El mismo escenario se replica en el resto de las calificadoras, que mantienen al país con calificación de default por situaciones como el reperfilamiento de las LETE mencionado anteriormente o el proceso de reestructuración de la deuda actualmente en curso. Es el caso, por ejemplo, de Moody's, que no cambiará la nota de la Argentina porque el incumplimiento en los pagos ya está reflejado en el diagnóstico actual. Para la firma, el último cambio se aplicó el 3 de abril, cuando degradó la calificación para el Estado argentino desde CAA2 a CA "con perspectiva negativa". En la escala de la calificadora, se trata del escalón 20 entre 21, un escenario casi imposible de empeorar.
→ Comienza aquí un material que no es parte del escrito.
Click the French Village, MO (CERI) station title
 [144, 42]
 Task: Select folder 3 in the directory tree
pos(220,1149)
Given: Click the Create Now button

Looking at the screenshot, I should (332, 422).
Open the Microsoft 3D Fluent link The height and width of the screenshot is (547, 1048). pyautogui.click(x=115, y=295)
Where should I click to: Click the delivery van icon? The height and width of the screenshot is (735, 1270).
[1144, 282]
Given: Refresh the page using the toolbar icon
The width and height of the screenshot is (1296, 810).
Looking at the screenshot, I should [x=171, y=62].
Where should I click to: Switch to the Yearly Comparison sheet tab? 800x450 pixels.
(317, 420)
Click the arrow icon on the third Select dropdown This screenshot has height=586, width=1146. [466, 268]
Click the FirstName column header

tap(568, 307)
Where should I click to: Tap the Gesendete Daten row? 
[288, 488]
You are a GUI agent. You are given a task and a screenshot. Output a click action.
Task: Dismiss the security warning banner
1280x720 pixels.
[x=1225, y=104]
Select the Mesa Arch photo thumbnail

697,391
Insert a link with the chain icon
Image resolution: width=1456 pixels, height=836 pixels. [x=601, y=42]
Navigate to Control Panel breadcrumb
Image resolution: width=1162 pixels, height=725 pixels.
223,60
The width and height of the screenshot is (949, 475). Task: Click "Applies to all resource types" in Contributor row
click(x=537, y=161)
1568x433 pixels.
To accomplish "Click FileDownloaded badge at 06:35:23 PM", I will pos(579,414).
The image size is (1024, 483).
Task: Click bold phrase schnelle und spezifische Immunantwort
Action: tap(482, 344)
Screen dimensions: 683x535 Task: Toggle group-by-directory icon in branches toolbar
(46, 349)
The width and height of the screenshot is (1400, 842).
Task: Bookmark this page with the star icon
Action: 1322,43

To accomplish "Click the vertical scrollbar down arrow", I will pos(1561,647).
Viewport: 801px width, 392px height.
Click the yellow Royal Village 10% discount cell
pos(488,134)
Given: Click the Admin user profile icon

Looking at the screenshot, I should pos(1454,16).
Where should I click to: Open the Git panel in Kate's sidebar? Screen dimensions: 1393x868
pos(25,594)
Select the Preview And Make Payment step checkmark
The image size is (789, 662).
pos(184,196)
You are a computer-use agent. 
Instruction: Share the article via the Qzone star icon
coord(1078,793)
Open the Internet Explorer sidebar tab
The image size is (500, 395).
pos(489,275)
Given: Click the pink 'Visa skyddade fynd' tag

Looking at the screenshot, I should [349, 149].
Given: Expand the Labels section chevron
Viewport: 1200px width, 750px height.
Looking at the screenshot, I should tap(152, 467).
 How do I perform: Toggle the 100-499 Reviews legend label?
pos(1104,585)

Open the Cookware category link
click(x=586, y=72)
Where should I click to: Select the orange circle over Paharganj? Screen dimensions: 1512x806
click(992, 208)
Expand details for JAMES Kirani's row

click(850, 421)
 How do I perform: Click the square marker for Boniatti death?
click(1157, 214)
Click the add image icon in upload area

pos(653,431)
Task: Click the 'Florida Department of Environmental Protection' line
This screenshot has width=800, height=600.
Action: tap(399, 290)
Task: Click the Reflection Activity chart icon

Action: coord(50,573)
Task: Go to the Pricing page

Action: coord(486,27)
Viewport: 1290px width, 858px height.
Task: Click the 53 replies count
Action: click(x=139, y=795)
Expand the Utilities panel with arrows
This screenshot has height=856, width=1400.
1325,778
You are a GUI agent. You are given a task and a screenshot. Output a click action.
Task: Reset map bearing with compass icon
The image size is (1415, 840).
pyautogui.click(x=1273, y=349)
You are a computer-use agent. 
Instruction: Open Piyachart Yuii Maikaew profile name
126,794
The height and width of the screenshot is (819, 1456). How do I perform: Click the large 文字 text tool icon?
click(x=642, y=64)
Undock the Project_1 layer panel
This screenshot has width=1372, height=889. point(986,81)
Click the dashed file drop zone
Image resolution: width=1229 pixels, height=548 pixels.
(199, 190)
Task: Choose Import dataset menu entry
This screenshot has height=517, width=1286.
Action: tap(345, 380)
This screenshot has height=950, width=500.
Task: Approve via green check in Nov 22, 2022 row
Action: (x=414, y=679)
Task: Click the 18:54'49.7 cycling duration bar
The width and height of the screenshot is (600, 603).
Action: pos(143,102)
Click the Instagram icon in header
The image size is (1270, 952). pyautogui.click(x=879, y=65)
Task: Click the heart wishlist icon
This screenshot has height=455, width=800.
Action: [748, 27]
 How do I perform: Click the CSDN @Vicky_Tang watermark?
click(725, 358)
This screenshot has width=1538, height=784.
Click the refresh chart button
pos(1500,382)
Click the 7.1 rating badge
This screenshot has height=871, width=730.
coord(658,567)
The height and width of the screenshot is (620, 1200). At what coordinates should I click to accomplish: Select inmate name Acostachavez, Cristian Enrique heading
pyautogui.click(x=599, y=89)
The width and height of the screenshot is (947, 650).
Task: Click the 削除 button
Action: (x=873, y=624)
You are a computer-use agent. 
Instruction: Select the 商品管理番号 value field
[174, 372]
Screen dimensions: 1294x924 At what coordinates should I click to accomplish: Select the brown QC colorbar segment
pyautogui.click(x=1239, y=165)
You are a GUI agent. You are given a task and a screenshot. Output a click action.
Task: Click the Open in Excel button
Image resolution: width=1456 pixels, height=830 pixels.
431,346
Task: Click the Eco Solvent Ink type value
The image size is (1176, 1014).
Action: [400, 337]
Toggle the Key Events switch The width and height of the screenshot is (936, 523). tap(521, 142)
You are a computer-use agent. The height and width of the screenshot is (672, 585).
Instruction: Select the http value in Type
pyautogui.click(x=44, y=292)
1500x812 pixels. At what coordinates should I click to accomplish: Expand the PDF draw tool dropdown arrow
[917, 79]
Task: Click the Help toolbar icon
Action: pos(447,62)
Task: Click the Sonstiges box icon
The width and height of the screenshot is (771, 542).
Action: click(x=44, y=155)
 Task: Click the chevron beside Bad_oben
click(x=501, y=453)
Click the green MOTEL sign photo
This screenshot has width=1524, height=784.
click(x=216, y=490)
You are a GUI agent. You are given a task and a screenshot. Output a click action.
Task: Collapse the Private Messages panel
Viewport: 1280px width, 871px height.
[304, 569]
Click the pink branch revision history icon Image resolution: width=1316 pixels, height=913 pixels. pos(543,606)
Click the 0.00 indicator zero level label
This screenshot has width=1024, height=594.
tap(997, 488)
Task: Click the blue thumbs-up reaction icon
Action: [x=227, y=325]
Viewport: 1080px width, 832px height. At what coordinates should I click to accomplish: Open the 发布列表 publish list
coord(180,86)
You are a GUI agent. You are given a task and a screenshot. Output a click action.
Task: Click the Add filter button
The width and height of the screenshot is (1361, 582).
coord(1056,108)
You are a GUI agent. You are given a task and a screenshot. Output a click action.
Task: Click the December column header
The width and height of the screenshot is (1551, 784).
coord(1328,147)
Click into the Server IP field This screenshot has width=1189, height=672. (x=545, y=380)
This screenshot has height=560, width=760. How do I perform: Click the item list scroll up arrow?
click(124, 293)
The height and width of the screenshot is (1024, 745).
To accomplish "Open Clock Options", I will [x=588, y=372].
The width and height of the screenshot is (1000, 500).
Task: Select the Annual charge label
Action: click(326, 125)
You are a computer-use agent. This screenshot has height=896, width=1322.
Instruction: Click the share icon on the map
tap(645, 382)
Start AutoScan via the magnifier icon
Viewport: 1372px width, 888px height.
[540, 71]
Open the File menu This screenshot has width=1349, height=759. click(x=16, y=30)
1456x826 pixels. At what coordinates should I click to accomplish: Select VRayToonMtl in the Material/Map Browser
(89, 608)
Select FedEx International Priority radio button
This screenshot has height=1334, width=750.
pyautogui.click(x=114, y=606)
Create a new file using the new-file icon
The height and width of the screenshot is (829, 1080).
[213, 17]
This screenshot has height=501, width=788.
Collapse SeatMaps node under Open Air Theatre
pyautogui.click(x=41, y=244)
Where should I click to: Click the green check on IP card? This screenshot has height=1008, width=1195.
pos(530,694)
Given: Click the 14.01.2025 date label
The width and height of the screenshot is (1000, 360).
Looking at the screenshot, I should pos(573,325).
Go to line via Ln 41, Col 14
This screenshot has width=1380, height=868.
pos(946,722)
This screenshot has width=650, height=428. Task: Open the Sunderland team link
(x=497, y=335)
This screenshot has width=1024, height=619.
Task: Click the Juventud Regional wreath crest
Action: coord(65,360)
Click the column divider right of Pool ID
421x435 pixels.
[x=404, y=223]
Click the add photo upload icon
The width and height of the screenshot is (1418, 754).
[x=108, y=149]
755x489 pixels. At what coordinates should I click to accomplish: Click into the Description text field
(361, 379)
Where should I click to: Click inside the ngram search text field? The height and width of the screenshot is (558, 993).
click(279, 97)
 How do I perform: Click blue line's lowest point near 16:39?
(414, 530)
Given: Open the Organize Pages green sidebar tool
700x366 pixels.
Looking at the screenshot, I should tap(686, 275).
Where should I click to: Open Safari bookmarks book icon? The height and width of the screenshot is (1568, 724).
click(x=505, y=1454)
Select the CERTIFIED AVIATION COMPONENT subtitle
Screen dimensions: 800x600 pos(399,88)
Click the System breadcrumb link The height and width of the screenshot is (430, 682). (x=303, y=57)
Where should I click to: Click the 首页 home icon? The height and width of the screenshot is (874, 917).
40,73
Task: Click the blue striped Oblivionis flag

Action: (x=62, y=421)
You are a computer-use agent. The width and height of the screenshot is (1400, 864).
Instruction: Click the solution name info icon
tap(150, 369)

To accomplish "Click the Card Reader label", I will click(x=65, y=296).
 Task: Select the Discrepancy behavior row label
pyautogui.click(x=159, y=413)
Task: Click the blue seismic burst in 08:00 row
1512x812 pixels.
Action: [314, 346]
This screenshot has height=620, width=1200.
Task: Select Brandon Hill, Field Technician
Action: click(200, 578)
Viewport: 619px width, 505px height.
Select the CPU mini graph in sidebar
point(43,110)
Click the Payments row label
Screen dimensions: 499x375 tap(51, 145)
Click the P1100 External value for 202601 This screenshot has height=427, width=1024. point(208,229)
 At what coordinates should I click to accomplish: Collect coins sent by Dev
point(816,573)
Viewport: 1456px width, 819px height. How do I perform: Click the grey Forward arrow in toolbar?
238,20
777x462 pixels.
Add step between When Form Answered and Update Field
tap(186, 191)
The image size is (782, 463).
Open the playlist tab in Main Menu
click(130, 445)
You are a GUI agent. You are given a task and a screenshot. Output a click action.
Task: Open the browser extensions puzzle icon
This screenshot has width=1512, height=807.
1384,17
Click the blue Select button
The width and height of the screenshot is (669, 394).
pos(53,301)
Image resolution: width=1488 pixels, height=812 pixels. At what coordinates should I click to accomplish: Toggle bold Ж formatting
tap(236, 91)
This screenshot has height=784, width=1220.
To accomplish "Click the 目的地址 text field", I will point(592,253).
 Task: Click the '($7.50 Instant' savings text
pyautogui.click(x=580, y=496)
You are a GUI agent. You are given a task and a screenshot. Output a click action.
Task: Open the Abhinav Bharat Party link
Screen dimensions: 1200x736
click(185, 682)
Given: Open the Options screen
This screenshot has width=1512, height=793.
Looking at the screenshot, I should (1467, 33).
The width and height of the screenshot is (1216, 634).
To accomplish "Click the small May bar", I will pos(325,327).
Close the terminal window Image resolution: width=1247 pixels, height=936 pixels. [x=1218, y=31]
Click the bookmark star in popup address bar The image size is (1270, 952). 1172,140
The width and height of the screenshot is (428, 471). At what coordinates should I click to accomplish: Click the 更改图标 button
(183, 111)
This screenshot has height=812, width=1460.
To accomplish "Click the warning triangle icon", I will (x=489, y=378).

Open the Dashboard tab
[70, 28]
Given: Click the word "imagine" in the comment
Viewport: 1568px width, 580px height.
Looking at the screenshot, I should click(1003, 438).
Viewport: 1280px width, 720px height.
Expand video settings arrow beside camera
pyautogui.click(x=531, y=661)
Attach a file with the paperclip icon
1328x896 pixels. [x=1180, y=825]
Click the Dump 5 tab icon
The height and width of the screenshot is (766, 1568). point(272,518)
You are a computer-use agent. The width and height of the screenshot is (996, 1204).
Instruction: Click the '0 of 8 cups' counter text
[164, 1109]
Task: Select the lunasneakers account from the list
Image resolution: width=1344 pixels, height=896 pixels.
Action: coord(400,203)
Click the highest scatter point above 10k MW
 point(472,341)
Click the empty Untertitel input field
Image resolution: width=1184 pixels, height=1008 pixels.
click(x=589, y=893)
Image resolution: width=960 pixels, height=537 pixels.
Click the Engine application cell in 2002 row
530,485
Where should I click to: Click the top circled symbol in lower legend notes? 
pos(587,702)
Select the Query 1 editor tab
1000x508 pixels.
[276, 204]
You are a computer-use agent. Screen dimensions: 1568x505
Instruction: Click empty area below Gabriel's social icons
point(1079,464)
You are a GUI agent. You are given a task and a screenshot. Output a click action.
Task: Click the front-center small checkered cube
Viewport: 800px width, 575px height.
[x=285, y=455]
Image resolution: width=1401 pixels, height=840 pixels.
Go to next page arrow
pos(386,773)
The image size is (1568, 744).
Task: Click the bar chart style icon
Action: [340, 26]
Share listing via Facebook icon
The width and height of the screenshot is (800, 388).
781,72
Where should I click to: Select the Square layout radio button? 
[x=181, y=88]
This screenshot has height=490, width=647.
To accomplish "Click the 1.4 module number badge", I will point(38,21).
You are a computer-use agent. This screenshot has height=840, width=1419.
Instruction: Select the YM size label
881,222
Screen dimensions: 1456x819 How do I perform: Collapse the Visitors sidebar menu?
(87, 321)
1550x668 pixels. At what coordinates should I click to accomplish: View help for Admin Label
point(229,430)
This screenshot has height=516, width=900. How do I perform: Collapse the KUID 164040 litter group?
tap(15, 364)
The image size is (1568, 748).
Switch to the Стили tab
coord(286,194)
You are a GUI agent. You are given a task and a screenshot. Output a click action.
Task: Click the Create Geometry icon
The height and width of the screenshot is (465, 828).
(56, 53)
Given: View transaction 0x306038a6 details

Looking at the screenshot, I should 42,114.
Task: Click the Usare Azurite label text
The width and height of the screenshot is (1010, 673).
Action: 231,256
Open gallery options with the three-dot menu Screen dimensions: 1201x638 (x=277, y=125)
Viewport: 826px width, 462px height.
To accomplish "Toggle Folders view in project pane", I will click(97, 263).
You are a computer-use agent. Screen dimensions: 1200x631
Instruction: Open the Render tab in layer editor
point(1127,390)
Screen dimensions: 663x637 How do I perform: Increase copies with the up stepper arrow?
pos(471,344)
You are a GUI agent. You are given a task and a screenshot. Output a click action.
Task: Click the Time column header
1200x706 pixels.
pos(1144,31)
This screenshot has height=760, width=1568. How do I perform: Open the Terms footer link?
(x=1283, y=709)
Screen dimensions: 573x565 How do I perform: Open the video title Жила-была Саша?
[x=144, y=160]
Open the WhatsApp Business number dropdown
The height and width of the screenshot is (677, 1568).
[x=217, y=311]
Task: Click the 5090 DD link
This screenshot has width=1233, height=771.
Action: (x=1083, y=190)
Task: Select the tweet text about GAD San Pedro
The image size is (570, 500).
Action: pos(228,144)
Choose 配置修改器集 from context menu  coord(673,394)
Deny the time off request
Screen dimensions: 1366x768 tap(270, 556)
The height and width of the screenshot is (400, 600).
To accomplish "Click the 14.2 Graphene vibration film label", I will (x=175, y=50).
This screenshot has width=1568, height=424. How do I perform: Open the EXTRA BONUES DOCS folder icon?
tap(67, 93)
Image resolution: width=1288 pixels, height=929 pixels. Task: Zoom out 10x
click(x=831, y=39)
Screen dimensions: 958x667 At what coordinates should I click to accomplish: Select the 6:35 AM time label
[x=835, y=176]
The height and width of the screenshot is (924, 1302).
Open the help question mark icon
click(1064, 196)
Por otro lado, en Fitch Ratings bajaron en agosto pasado la calificación de la Argentina dos escalones: de B a CCC, calificación que el país pasó a compartir con Zambia y la República del Congo. En ese entonces explicaron a LA NACION que la triple C contemplaba el riesgo de default o de reestructuración, dos factores que la calificadora evalúa con igual impacto.